◆ Work instructions ◆
Please copy every line below that contains the string "node".

◆ Entries provided ◆
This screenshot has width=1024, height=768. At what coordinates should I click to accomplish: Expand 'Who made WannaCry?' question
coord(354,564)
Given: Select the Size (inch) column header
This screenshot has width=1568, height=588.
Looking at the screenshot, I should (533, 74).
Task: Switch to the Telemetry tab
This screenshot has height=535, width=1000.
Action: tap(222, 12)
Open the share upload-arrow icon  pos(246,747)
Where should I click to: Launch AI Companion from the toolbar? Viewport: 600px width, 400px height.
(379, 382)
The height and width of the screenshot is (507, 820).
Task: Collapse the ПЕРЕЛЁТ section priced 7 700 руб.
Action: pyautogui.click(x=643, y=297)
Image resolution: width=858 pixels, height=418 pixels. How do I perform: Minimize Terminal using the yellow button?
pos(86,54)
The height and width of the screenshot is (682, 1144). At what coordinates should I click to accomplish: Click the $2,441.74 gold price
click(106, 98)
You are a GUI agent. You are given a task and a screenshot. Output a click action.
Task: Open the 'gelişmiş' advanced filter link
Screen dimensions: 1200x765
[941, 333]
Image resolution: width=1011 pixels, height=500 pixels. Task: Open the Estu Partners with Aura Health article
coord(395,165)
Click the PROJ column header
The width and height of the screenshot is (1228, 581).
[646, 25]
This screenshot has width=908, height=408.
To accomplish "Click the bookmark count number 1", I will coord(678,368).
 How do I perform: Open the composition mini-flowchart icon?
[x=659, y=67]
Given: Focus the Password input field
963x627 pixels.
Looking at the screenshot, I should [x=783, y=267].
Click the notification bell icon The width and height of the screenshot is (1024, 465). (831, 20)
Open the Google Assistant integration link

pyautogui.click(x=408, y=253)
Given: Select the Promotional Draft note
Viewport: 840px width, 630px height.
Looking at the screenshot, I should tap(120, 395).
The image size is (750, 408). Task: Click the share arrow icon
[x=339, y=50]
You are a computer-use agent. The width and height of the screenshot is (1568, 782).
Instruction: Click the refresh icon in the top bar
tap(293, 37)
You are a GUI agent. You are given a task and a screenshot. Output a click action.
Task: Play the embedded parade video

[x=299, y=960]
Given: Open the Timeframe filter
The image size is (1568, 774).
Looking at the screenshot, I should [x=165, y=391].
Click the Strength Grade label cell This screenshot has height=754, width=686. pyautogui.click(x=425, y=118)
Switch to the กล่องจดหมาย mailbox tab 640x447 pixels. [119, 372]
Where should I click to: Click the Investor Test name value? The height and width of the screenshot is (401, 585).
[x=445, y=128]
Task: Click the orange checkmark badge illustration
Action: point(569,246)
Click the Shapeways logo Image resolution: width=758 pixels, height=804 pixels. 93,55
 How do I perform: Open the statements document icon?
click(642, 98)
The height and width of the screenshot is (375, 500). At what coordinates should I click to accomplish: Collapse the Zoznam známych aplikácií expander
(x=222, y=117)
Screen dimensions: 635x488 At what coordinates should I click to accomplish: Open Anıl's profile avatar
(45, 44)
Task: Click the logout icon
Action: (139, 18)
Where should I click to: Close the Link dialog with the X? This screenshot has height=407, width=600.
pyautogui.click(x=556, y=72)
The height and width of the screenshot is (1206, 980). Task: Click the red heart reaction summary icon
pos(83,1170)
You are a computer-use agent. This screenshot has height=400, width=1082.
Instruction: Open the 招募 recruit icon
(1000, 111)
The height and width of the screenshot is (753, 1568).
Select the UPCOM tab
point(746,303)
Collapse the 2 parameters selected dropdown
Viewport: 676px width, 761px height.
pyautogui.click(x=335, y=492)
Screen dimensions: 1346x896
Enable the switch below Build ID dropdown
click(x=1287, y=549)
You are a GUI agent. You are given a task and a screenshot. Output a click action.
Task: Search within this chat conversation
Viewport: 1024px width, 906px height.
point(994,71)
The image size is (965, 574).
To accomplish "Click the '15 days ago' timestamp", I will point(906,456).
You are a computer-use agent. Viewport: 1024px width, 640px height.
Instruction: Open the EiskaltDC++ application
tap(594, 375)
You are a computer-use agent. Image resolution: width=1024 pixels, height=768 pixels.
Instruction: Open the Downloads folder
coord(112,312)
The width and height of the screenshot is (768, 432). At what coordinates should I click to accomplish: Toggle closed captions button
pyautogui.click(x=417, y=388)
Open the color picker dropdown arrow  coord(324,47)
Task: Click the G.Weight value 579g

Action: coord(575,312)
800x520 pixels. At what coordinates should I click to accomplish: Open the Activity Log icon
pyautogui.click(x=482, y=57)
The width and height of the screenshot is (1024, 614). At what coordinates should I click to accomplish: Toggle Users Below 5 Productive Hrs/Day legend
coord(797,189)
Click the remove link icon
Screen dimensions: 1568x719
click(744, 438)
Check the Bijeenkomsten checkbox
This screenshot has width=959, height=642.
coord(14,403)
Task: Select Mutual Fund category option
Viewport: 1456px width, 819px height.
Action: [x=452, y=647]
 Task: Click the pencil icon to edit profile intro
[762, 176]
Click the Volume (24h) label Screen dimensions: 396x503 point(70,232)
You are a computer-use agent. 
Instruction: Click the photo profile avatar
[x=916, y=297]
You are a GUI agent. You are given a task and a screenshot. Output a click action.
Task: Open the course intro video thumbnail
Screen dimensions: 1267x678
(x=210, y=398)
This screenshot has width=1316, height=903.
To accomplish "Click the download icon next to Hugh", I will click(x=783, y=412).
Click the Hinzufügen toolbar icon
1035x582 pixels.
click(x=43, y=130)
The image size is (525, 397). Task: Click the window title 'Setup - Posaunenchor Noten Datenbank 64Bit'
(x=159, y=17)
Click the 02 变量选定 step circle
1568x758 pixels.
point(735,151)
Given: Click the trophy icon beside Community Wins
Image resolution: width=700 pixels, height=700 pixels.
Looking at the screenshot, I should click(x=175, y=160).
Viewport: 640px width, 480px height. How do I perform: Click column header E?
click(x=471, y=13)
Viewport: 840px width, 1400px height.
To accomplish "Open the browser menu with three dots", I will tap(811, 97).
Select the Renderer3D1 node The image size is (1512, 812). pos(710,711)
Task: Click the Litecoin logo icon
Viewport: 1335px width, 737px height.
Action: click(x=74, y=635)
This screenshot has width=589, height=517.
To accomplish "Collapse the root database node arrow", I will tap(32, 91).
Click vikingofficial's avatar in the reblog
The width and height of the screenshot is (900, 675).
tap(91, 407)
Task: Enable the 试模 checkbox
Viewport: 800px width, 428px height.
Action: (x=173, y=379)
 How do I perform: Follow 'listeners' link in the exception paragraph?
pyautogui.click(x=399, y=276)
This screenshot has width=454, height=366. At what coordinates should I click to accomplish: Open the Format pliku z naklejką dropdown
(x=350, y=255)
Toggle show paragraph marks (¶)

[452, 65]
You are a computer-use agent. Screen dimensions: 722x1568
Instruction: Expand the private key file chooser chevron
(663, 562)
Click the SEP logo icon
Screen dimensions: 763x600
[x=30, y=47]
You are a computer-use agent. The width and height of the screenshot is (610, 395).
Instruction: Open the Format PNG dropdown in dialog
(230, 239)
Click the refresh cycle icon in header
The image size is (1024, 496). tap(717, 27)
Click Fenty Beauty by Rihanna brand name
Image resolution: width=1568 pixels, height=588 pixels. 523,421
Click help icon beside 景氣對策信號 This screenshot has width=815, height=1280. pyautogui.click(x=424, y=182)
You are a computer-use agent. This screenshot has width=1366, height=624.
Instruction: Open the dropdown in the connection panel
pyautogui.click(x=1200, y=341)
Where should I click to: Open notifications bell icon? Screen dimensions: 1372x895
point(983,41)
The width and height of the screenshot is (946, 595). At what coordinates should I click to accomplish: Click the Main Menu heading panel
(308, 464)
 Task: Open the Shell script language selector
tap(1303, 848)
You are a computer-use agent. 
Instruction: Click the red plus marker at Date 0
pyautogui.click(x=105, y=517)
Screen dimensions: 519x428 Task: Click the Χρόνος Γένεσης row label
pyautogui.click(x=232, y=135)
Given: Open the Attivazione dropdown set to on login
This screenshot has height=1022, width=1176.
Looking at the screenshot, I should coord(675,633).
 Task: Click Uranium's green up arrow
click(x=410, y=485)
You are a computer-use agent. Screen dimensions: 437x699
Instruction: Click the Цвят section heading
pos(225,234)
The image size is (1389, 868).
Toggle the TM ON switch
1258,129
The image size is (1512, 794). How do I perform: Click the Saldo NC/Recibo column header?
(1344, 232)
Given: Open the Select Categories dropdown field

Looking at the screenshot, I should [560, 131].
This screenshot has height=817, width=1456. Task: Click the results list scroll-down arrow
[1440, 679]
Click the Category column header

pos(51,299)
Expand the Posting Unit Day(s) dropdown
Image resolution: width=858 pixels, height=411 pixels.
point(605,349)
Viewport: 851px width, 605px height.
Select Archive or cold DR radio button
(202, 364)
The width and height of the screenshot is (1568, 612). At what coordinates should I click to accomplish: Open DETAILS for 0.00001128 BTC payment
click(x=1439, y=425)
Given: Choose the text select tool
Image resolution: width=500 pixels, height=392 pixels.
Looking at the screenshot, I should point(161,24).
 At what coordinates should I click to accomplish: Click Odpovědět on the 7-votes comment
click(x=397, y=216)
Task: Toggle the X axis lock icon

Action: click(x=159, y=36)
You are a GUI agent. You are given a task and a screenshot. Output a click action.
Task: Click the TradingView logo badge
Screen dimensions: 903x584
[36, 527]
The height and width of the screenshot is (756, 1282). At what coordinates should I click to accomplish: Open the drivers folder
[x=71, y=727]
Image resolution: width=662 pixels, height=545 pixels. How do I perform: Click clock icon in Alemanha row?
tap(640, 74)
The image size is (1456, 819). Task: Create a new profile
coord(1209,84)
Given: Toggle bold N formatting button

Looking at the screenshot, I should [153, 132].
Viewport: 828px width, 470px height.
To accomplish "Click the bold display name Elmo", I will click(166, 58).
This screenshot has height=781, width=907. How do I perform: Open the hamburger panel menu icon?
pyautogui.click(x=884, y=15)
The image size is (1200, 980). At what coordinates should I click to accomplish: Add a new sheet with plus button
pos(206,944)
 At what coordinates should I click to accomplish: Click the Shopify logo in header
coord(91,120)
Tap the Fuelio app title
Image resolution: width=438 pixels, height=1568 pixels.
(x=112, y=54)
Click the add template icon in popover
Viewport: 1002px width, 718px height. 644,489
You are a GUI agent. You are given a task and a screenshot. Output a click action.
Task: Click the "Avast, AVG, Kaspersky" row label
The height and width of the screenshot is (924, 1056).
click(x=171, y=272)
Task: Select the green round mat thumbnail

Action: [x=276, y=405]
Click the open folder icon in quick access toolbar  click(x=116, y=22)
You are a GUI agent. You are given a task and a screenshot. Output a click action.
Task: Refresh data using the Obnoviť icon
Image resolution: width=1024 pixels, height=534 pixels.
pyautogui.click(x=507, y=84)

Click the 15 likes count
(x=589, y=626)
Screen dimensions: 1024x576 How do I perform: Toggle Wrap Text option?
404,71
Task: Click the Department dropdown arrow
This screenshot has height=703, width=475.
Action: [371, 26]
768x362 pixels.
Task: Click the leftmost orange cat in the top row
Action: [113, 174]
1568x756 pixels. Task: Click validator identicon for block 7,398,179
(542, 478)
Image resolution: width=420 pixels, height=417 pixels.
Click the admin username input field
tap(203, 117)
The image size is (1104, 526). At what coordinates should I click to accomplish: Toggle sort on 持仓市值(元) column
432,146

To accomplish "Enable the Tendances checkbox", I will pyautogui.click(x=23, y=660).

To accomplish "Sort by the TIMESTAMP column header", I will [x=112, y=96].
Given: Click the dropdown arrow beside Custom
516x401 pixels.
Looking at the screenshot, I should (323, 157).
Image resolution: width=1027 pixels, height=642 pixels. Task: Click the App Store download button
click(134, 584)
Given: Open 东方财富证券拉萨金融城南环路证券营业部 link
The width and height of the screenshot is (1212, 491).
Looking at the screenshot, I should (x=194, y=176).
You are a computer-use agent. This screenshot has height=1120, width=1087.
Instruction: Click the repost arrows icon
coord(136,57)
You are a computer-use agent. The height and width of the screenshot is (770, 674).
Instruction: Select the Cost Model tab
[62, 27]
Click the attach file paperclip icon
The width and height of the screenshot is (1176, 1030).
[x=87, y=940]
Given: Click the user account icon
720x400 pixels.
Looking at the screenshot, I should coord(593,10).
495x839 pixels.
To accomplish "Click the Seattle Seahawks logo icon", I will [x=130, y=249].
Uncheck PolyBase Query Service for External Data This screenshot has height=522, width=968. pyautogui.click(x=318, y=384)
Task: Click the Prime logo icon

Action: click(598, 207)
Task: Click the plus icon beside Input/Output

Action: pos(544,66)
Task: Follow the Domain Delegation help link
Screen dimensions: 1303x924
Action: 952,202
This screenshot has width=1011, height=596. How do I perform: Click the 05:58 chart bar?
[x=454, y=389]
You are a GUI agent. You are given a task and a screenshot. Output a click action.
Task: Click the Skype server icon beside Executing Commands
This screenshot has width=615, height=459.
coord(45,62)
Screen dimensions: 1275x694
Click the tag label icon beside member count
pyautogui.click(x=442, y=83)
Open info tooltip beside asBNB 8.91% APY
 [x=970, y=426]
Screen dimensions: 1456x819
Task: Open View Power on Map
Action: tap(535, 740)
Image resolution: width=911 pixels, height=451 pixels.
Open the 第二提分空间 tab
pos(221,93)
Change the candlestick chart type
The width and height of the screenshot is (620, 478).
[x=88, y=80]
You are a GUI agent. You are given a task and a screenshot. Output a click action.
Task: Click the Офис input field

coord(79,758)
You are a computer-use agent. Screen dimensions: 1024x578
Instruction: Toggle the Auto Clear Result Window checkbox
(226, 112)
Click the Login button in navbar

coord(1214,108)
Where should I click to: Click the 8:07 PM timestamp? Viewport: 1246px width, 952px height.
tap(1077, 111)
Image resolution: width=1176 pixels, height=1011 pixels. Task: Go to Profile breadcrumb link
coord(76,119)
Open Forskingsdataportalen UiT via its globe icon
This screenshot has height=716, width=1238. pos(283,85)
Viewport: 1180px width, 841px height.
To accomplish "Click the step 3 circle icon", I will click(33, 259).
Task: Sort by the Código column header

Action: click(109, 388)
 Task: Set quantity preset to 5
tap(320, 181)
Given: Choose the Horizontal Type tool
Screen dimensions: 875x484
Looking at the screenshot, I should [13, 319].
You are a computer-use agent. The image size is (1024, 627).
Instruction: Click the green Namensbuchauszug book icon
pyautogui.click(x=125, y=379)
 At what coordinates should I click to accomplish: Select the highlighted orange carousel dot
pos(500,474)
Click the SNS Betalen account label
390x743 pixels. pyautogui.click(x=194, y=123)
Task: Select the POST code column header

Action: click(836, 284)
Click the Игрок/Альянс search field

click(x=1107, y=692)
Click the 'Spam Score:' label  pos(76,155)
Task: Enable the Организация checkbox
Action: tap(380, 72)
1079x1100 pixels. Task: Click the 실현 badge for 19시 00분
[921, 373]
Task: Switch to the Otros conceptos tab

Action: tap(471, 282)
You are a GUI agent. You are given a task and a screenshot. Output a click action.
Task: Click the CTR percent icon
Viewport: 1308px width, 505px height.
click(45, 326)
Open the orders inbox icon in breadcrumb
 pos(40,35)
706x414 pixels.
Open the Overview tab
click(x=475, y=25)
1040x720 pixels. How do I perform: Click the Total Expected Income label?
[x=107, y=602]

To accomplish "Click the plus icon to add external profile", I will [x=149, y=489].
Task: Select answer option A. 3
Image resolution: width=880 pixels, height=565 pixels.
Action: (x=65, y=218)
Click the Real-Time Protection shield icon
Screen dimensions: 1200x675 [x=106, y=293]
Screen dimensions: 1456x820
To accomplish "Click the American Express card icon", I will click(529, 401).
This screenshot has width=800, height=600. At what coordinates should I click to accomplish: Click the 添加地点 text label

◆ Response area ◆
Select the Renderer3D1 node The image size is (1512, 812). pos(710,711)
To accomplish "Collapse the root database node arrow", I will tap(32, 91).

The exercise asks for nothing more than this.